5-Noncoding sequences have been tabulated for 211 messenger RNAs from higher eukaryotic cells. The 5'-proximal AUG triplet serves as the initiator codon in 95% of the mRNAs examined. The most conspicuous conserved feature is the presence of a purine (most often A) three nucleotides upstream from the AUG initiator codon; only 6 of the mRNAs in the survey have a pyrimidine in that position. There is a predominance of C in positions -1, -2, -4 and -5, just upstream from the initiator codon. The sequence CCAGCCAUG (G) thus emerges as a consensus sequence for eukaryotic initiation sites. The extent to which the ribosome binding site in a given mRNA matches the -1 to -5 consensus sequence varies: more than half of the mRNAs in the tabulation have 3 or 4 nucleotides in common with the CCACC consensus, but only ten mRNAs conform perfectly.
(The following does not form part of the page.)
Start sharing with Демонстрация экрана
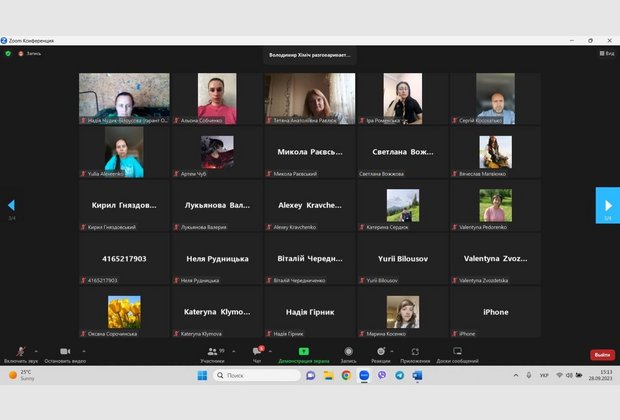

已将来自高等真核细胞的211种信使核糖核酸的5′非编码序列制成表格。在所检测的信使核糖核酸中,95%的5′近端AUG三联体用作起始密码子。最显著的保守特征是在AUG起始密码子上游三个核苷酸处存在一个嘌呤(最常见的是A);在所调查的信使核糖核酸中,只有6种在该位置有嘧啶。在起始密码子上游的-1、-2、-4和-5位置,C占优势。因此,序列CCAGCCAUG(G)成为真核生物起始位点的共有序列。给定信使核糖核酸中的核糖体结合位点与-1至-5共有序列的匹配程度各不相同:表格中超过一半的信使核糖核酸与CCACC共有序列有3个或4个核苷酸相同,但只有10种信使核糖核酸完全符合。